▶ PROMPT: Wherever the string "will" appears in a line of the listing below, report that line.

▶ DATA:
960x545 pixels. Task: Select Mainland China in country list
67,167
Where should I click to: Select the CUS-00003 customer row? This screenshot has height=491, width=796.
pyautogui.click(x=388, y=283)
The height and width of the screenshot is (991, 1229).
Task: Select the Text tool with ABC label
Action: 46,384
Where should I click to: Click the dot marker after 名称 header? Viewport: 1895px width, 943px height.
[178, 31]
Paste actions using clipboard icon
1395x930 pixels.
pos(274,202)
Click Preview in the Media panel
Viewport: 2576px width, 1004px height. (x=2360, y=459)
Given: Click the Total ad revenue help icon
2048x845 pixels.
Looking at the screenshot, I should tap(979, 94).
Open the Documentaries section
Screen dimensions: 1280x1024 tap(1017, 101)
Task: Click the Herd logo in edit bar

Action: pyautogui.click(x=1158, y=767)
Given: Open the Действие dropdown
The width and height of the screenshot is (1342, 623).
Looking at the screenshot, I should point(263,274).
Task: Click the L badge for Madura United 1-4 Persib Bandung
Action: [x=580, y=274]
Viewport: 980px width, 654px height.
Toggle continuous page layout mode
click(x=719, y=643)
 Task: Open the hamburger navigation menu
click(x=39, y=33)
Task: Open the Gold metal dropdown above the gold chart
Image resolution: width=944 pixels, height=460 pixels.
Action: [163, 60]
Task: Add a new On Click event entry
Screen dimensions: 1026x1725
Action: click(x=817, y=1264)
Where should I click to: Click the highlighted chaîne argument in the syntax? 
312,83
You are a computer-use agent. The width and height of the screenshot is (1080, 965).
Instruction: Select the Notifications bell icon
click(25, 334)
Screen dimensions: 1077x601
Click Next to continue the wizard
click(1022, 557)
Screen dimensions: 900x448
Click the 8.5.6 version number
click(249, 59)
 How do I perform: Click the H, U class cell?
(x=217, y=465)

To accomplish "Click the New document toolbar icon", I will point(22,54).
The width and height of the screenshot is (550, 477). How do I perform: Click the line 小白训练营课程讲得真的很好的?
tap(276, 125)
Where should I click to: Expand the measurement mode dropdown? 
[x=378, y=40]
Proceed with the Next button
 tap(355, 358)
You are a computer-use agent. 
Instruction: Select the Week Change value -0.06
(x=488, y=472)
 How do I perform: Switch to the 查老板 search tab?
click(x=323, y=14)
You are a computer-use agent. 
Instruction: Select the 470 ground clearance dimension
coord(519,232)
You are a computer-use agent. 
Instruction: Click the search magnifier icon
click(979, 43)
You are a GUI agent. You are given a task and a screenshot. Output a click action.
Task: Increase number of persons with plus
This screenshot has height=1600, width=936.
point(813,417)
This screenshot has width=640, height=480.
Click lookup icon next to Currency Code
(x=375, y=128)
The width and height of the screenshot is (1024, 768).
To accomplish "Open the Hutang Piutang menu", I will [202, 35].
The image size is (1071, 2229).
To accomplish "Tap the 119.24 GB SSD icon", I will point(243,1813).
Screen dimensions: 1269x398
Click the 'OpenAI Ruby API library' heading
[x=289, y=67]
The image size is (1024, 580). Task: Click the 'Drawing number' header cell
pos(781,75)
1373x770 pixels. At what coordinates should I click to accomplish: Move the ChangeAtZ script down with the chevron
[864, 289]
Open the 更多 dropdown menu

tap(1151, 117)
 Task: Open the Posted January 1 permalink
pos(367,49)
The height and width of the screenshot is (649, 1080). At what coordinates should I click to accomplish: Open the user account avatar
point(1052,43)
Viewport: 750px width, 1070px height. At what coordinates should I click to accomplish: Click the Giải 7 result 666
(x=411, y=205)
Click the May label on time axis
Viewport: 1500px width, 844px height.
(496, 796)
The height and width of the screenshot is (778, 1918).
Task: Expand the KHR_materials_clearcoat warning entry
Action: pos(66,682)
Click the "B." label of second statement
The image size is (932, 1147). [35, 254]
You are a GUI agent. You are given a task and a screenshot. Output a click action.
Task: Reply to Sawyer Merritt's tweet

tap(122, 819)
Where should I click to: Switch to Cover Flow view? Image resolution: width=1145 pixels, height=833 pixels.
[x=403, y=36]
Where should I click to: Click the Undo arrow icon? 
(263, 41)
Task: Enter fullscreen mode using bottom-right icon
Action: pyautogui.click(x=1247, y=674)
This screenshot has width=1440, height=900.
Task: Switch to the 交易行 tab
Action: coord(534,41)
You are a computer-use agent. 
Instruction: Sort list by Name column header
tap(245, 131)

▶ TASK SOLUTION:
To accomplish "Click the New document toolbar icon", I will point(22,54).
To accomplish "Open the Hutang Piutang menu", I will [202, 35].
To accomplish "Tap the 119.24 GB SSD icon", I will point(243,1813).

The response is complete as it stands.